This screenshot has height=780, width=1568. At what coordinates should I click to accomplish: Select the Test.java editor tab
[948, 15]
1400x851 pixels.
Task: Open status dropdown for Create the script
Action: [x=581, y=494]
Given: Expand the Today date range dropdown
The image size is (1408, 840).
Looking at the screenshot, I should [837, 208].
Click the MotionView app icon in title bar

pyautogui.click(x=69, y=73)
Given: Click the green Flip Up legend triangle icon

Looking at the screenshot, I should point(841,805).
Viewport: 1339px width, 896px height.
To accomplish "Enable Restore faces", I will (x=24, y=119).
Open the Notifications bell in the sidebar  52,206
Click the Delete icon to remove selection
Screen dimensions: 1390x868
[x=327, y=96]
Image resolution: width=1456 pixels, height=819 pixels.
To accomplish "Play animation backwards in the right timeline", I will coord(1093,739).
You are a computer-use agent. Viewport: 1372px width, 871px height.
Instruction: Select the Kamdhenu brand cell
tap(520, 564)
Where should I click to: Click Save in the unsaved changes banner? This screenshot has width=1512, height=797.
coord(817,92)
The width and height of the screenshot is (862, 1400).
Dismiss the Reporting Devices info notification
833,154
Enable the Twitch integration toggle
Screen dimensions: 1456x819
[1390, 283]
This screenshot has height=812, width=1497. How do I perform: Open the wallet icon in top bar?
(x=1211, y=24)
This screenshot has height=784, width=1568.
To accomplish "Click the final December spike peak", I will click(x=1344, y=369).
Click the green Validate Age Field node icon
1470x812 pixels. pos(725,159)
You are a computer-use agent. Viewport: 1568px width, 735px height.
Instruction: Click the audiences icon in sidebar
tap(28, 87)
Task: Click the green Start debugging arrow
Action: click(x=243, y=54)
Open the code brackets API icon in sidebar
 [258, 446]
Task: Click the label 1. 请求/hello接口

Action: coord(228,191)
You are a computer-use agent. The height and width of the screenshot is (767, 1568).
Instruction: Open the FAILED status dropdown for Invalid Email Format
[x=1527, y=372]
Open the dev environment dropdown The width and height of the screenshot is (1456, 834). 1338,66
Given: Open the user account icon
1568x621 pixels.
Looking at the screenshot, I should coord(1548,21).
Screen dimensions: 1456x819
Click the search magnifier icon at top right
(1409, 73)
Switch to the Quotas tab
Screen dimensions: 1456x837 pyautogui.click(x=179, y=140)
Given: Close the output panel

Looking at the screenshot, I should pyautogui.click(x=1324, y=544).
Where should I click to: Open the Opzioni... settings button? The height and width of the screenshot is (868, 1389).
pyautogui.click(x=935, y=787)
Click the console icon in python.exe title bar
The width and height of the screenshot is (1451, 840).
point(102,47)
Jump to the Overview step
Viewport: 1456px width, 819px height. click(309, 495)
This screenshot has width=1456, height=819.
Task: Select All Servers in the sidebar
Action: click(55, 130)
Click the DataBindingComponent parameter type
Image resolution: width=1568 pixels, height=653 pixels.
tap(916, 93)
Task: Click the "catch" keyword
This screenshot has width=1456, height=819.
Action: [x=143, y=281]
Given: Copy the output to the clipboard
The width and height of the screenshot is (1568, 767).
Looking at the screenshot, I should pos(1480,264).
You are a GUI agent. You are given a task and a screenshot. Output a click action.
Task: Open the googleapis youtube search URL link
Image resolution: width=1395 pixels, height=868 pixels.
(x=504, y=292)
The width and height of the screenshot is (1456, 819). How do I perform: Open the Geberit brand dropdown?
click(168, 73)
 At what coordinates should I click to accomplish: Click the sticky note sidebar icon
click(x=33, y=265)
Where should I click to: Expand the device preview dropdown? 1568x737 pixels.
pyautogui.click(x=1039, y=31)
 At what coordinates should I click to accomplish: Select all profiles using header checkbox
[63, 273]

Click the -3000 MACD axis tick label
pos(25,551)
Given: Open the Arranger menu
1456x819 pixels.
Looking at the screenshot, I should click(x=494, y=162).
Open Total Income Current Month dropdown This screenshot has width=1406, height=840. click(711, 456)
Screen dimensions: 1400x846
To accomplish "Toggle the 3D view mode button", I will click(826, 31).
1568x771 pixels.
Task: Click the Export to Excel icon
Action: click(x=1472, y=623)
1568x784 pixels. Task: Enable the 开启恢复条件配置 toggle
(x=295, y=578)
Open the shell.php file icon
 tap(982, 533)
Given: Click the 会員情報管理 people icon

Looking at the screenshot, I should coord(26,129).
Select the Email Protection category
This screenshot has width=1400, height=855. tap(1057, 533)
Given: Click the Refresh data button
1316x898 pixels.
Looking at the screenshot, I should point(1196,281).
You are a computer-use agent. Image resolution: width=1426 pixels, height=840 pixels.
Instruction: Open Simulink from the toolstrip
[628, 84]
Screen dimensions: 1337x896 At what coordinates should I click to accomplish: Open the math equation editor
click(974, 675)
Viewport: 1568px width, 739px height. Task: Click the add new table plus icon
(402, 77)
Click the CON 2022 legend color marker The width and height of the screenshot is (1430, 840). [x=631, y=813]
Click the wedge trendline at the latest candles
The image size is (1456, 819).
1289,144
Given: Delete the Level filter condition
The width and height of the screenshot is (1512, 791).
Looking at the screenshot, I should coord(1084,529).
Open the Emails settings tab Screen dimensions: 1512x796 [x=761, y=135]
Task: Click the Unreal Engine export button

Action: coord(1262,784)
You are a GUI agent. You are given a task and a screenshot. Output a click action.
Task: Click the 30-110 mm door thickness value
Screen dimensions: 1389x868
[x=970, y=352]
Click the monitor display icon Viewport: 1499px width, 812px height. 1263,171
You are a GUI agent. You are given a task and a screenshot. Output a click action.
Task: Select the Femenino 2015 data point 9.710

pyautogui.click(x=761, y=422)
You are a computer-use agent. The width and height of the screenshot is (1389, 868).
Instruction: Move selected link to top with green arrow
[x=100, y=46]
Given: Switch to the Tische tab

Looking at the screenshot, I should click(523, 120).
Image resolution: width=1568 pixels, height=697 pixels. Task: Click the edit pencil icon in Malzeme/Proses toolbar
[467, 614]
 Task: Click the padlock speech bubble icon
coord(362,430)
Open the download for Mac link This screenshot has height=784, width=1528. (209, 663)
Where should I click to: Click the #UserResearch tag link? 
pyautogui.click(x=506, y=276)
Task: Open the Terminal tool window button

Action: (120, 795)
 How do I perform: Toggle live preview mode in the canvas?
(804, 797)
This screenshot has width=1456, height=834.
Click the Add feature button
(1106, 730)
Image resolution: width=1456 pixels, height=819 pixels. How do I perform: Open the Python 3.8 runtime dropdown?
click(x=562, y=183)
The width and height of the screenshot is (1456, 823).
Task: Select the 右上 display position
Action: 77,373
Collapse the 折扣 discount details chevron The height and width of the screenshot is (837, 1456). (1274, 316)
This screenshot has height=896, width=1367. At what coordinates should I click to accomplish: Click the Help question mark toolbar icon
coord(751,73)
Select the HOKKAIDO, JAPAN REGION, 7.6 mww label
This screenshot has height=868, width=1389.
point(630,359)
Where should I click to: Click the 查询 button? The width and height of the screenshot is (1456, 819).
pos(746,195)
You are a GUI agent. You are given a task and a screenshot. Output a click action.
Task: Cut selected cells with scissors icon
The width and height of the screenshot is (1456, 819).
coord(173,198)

※ ※ ※

Output the records above, each one exactly, with none left out.

▶ **Exercise response**:
This screenshot has height=780, width=1568. At what coordinates should I click to accomplish: Select the Test.java editor tab
[948, 15]
1400x851 pixels.
Task: Open status dropdown for Create the script
Action: [x=581, y=494]
Given: Expand the Today date range dropdown
The image size is (1408, 840).
Looking at the screenshot, I should [837, 208].
Click the MotionView app icon in title bar

pyautogui.click(x=69, y=73)
Given: Click the green Flip Up legend triangle icon

Looking at the screenshot, I should point(841,805).
Viewport: 1339px width, 896px height.
To accomplish "Enable Restore faces", I will (x=24, y=119).
Open the Notifications bell in the sidebar  52,206
Click the Delete icon to remove selection
Screen dimensions: 1390x868
[x=327, y=96]
Image resolution: width=1456 pixels, height=819 pixels.
To accomplish "Play animation backwards in the right timeline", I will coord(1093,739).
You are a computer-use agent. Viewport: 1372px width, 871px height.
Instruction: Select the Kamdhenu brand cell
tap(520, 564)
Where should I click to: Click Save in the unsaved changes banner? This screenshot has width=1512, height=797.
coord(817,92)
The width and height of the screenshot is (862, 1400).
Dismiss the Reporting Devices info notification
833,154
Enable the Twitch integration toggle
Screen dimensions: 1456x819
[1390, 283]
This screenshot has height=812, width=1497. How do I perform: Open the wallet icon in top bar?
(x=1211, y=24)
This screenshot has height=784, width=1568.
To accomplish "Click the final December spike peak", I will click(x=1344, y=369).
Click the green Validate Age Field node icon
1470x812 pixels. pos(725,159)
You are a computer-use agent. Viewport: 1568px width, 735px height.
Instruction: Click the audiences icon in sidebar
tap(28, 87)
Task: Click the green Start debugging arrow
Action: click(x=243, y=54)
Open the code brackets API icon in sidebar
 [258, 446]
Task: Click the label 1. 请求/hello接口

Action: coord(228,191)
You are a computer-use agent. The height and width of the screenshot is (767, 1568).
Instruction: Open the FAILED status dropdown for Invalid Email Format
[x=1527, y=372]
Open the dev environment dropdown The width and height of the screenshot is (1456, 834). 1338,66
Given: Open the user account icon
1568x621 pixels.
Looking at the screenshot, I should coord(1548,21).
Screen dimensions: 1456x819
Click the search magnifier icon at top right
(1409, 73)
Switch to the Quotas tab
Screen dimensions: 1456x837 pyautogui.click(x=179, y=140)
Given: Close the output panel

Looking at the screenshot, I should pyautogui.click(x=1324, y=544).
Where should I click to: Open the Opzioni... settings button? The height and width of the screenshot is (868, 1389).
pyautogui.click(x=935, y=787)
Click the console icon in python.exe title bar
The width and height of the screenshot is (1451, 840).
point(102,47)
Jump to the Overview step
Viewport: 1456px width, 819px height. click(309, 495)
This screenshot has width=1456, height=819.
Task: Select All Servers in the sidebar
Action: click(55, 130)
Click the DataBindingComponent parameter type
Image resolution: width=1568 pixels, height=653 pixels.
tap(916, 93)
Task: Click the "catch" keyword
This screenshot has width=1456, height=819.
Action: [x=143, y=281]
Given: Copy the output to the clipboard
The width and height of the screenshot is (1568, 767).
Looking at the screenshot, I should pos(1480,264).
You are a GUI agent. You are given a task and a screenshot. Output a click action.
Task: Open the googleapis youtube search URL link
Image resolution: width=1395 pixels, height=868 pixels.
(x=504, y=292)
The width and height of the screenshot is (1456, 819). How do I perform: Open the Geberit brand dropdown?
click(168, 73)
 At what coordinates should I click to accomplish: Click the sticky note sidebar icon
click(x=33, y=265)
Where should I click to: Expand the device preview dropdown? 1568x737 pixels.
pyautogui.click(x=1039, y=31)
 At what coordinates should I click to accomplish: Select all profiles using header checkbox
[63, 273]

Click the -3000 MACD axis tick label
pos(25,551)
Given: Open the Arranger menu
1456x819 pixels.
Looking at the screenshot, I should click(x=494, y=162).
Open Total Income Current Month dropdown This screenshot has width=1406, height=840. click(711, 456)
Screen dimensions: 1400x846
To accomplish "Toggle the 3D view mode button", I will click(826, 31).
1568x771 pixels.
Task: Click the Export to Excel icon
Action: click(x=1472, y=623)
1568x784 pixels. Task: Enable the 开启恢复条件配置 toggle
(x=295, y=578)
Open the shell.php file icon
 tap(982, 533)
Given: Click the 会員情報管理 people icon

Looking at the screenshot, I should coord(26,129).
Select the Email Protection category
This screenshot has width=1400, height=855. tap(1057, 533)
Given: Click the Refresh data button
1316x898 pixels.
Looking at the screenshot, I should point(1196,281).
You are a computer-use agent. Image resolution: width=1426 pixels, height=840 pixels.
Instruction: Open Simulink from the toolstrip
[628, 84]
Screen dimensions: 1337x896 At what coordinates should I click to accomplish: Open the math equation editor
click(974, 675)
Viewport: 1568px width, 739px height. Task: Click the add new table plus icon
(402, 77)
Click the CON 2022 legend color marker The width and height of the screenshot is (1430, 840). [x=631, y=813]
Click the wedge trendline at the latest candles
The image size is (1456, 819).
1289,144
Given: Delete the Level filter condition
The width and height of the screenshot is (1512, 791).
Looking at the screenshot, I should coord(1084,529).
Open the Emails settings tab Screen dimensions: 1512x796 [x=761, y=135]
Task: Click the Unreal Engine export button

Action: coord(1262,784)
You are a GUI agent. You are given a task and a screenshot. Output a click action.
Task: Click the 30-110 mm door thickness value
Screen dimensions: 1389x868
[x=970, y=352]
Click the monitor display icon Viewport: 1499px width, 812px height. 1263,171
You are a GUI agent. You are given a task and a screenshot. Output a click action.
Task: Select the Femenino 2015 data point 9.710

pyautogui.click(x=761, y=422)
You are a computer-use agent. The width and height of the screenshot is (1389, 868).
Instruction: Move selected link to top with green arrow
[x=100, y=46]
Given: Switch to the Tische tab

Looking at the screenshot, I should click(523, 120).
Image resolution: width=1568 pixels, height=697 pixels. Task: Click the edit pencil icon in Malzeme/Proses toolbar
[467, 614]
 Task: Click the padlock speech bubble icon
coord(362,430)
Open the download for Mac link This screenshot has height=784, width=1528. (209, 663)
Where should I click to: Click the #UserResearch tag link? 
pyautogui.click(x=506, y=276)
Task: Open the Terminal tool window button

Action: (120, 795)
 How do I perform: Toggle live preview mode in the canvas?
(804, 797)
This screenshot has width=1456, height=834.
Click the Add feature button
(1106, 730)
Image resolution: width=1456 pixels, height=819 pixels. How do I perform: Open the Python 3.8 runtime dropdown?
click(x=562, y=183)
The width and height of the screenshot is (1456, 823).
Task: Select the 右上 display position
Action: 77,373
Collapse the 折扣 discount details chevron The height and width of the screenshot is (837, 1456). (1274, 316)
This screenshot has height=896, width=1367. At what coordinates should I click to accomplish: Click the Help question mark toolbar icon
coord(751,73)
Select the HOKKAIDO, JAPAN REGION, 7.6 mww label
This screenshot has height=868, width=1389.
point(630,359)
Where should I click to: Click the 查询 button? The width and height of the screenshot is (1456, 819).
pos(746,195)
You are a GUI agent. You are given a task and a screenshot. Output a click action.
Task: Cut selected cells with scissors icon
The width and height of the screenshot is (1456, 819).
coord(173,198)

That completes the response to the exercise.